Another Word For It Patrick Durusau on Topic Maps and Semantic Diversity

April 26, 2015

NOAA weather data – Valuing Open Data – Guessing – History Repeats

Filed under: Cloud Computing,Government Data,NOAA — Patrick Durusau @ 4:02 pm

Tech titans ready their clouds for NOAA weather data by Greg Otto.

From the post:

It’s fitting that the 20 terabytes of data the National Oceanic and Atmospheric Administration produces every day will now live in the cloud.

The Commerce Department took a step Tuesday to make NOAA data more accessible as Commerce Secretary Penny Pritzker announced a collaboration among some of the country’s top tech companies to give the public a range of environmental, weather and climate data to access and explore.

Amazon Web Services, Google, IBM, Microsoft and the Open Cloud Consortium have entered into a cooperative research and development agreement with the Commerce Department that will push NOAA data into the companies’ respective cloud platforms to increase the quantity of and speed at which the data becomes publicly available.

“The Commerce Department’s data collection literally reaches from the depths of the ocean to the surface of the sun,” Pritzker said during a Monday keynote address at the American Meteorological Society’s Washington Forum. “This announcement is another example of our ongoing commitment to providing a broad foundation for economic growth and opportunity to America’s businesses by transforming the department’s data capabilities and supporting a data-enabled economy.”
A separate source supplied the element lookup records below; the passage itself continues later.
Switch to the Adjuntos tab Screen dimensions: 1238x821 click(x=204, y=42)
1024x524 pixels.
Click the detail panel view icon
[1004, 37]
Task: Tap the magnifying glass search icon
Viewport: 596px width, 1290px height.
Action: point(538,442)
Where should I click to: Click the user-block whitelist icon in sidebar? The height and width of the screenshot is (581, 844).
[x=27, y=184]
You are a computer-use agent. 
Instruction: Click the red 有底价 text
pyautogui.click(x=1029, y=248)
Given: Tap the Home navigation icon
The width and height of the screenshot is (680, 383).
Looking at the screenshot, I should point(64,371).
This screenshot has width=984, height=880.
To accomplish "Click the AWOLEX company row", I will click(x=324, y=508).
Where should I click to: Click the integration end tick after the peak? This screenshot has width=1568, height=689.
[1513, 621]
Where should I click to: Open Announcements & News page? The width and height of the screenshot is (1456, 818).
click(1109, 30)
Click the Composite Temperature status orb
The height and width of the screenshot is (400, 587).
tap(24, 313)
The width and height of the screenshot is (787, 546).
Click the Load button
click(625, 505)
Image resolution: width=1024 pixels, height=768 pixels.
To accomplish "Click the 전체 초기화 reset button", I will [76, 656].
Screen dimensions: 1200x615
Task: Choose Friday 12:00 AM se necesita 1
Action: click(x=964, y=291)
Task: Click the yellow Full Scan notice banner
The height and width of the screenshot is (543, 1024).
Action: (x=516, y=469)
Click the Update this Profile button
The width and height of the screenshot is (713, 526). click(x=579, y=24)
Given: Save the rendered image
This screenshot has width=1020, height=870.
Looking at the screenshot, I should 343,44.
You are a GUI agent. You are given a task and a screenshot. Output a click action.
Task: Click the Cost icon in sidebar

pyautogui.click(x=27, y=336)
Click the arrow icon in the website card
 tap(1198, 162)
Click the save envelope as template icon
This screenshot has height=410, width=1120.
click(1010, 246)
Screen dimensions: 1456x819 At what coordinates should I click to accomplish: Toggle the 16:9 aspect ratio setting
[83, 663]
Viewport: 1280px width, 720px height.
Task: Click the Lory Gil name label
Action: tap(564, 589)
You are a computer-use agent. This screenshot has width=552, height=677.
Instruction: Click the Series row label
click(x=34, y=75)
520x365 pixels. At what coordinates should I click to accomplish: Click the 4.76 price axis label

According to Commerce, the data used could come from a variety of sources: Doppler radar, weather satellites, buoy networks, tide gauges, and ships and aircraft. Commerce expects this data to launch new products and services that could benefit consumer goods, transportation, health care and energy utilities.

The original press release has this cheery note on the likely economic impact of this data:

So what does this mean to the economy? According to a 2013 McKinsey Global Institute Report, open data could add more than $3 trillion in total value annually to the education, transportation, consumer products, electricity, oil and gas, healthcare, and consumer finance sectors worldwide. If more of this data could be efficiently released, organizations will be able to develop new and innovative products and services to help us better understand our planet and keep communities resilient from extreme events.

Ah, yes, that would be the Open data: Unlocking innovation and performance with liquid information, on which the summary page says:

Open data can help unlock $3 trillion to $5 trillion in economic value annually across seven sectors.

But you need to read the full report (PDF) in order to find footnote 3 on “economic value:”

3. Throughout this report we express value in terms of annual economic surplus in 2013 US dollars, not the discounted value of future cash flows; this valuation represents estimates based on initiatives where open data are necessary but not sufficient for realizing value. Often, value is achieved by combining analysis of open and proprietary information to identify ways to improve business or government practices. Given the interdependence of these factors, we did not attempt to estimate open data’s relative contribution; rather, our estimates represent the total value created.

That is a disclosure that the estimate of $3 to $5 trillion is a guess and/or speculation.

Odd how the guess/speculation disclosure drops out of the Commerce Department press release and when it gets to Greg’s story it reads:

open data could add more than $3 trillion in total value annually to the education, transportation, consumer products, electricity, oil and gas, healthcare, and consumer finance sectors worldwide.

From guess/speculation to no mention to fact, all in the short space of three publications.

Does the valuing of open data remind you of:

virginia-ad

(Image from: http://civics.sites.unc.edu/files/2012/06/EarlyAmericanSettlements1.pdf)

The date of 1609 is important. Wikipedia has an article on Virginia, 1609-1610, titled, Starving Time. That year, only sixty (60) out of five hundred (500) colonists survived.

Does “Excellent Fruites by Planting” sound a lot like “new and innovative products and services?”

It does to me.

I first saw this in a tweet by Kirk Borne.